When Life Begins - The Politics, The Reality

Robert George has done some terrific work on the matter of abortion and the meaning of “person” and when life begins. His latest major work, Embryo, with philosopher Tollefsen is a thoughtful treatment of the biology, law and philosophy of abortion and personhood. One of George’s latest offerings on the issue is worth quoting at length. Addressing the current fad of treating life as a “mystery” he says:

Yet is Speaker Pelosi correct? Is it actually the case that no one can tell you with any degree of authority when the life of a human being actually begins?

No, it is not. Treating the question as some sort of grand mystery, or expressing or feigning uncertainty about it, may be politically expedient, but it is intellectually indefensible. Modern science long ago resolved the question. We actually know when the life of a new human individual begins.

A recently published
white paper, “When does human life begin? A scientific perspective,” offers a thorough discussion of the facts of human embryogenesis and early development, and its conclusion is inescapable: From a purely biological perspective, scientists can identify the point at which a human life begins. The relevant studies are legion. The biological facts are uncontested. The method of analysis applied to the data is universally accepted….

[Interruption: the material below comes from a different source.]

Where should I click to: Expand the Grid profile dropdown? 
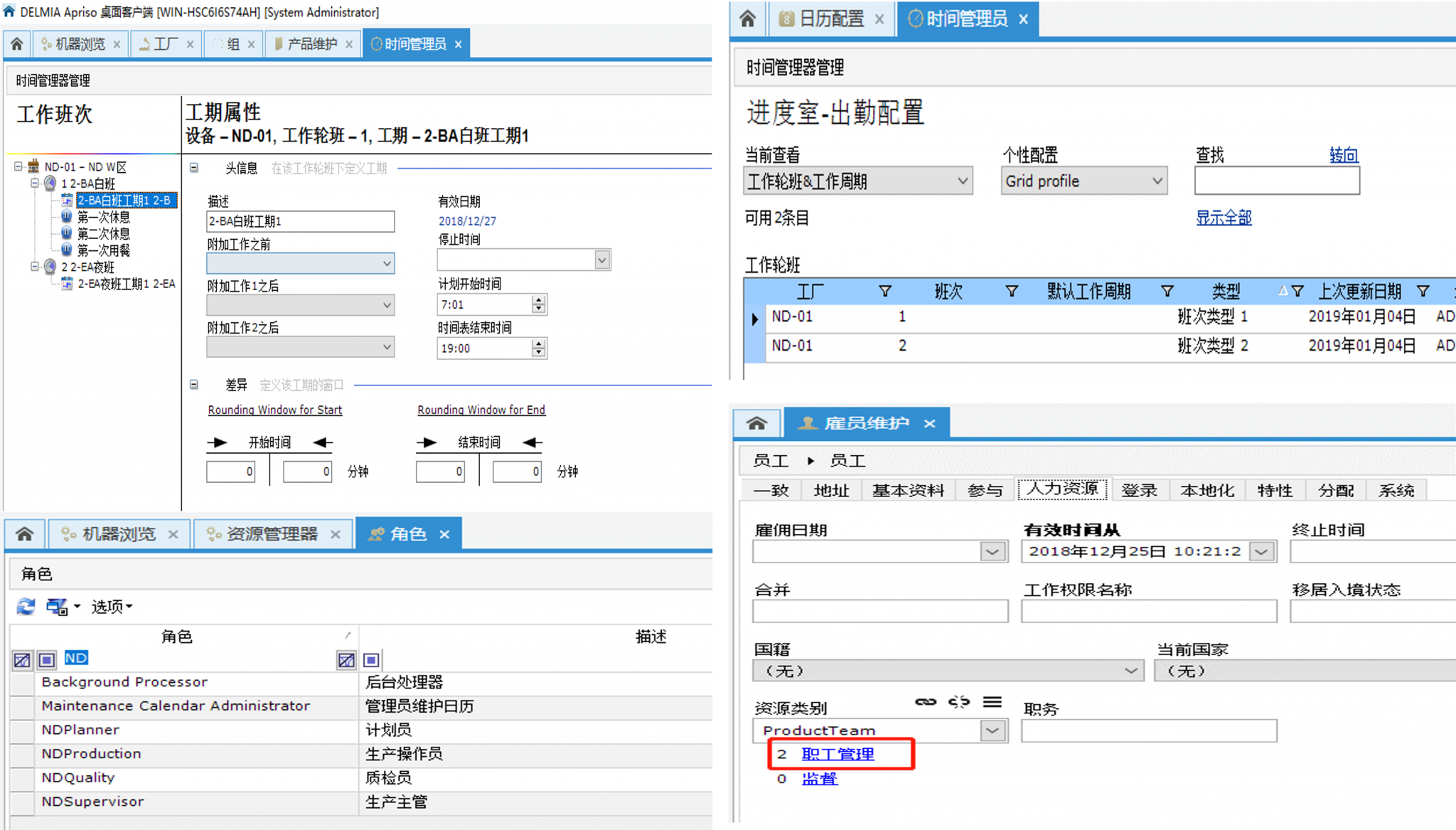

Why, then, do we seem so far from a consensus on questions of abortion and embryo-destructive research?

Perhaps because the debate over when human life begins has never been about the biological facts. It has been about the value we ascribe to human beings at the dawn of their lives. When we debate questions of abortion, assisted reproductive technologies, human embryonic stem cell research and human cloning, we are not really disagreeing about whether human embryos are human beings. The scientific evidence is simply too overwhelming for there to be any real debate on this point. What is at issue in these debates is the question of whether we ought to respect and defend human beings in the earliest stages of their lives. In other words, the question is not about scientific facts; it is about the nature of human dignity and the equality of human beings.

On one side are those who believe that human beings have dignity and rights by virtue of their humanity. They believe that all human beings, irrespective not only of race, ethnicity, and sex, but also irrespective of age, size, and stage of development, are equal in fundamental worth and dignity. The right to life is a human right — therefore all human beings, from the point at which they come into being (conception) to the point at which they cease to be (death), possess it.

A common error these days is for people to convert the question of when a human life begins from a matter of biology to a matter of religious faith or personal belief.... In view of the established facts of human embryogenesis and early intrauterine development, the real question is not whether human beings in the embryonic and fetal stages are human beings. Plainly they are. The question is whether we will honor or abandon our civilizational and national commitment to the equal worth and dignity of all human beings — even the smallest, youngest, weakest, and most vulnerable.

Pushing the issue off as a “mystery” or “above my pay grade” is not only disingenuous, it is dangerous. The political maneuver recently was to brush aside the issue by saying you were personally against it, but publicly for the right of choice. This issue is too important to lay aside or treat as politically unimportant. There are utterly innocent lives we are dealing with, and a culture of life or death we are constructing.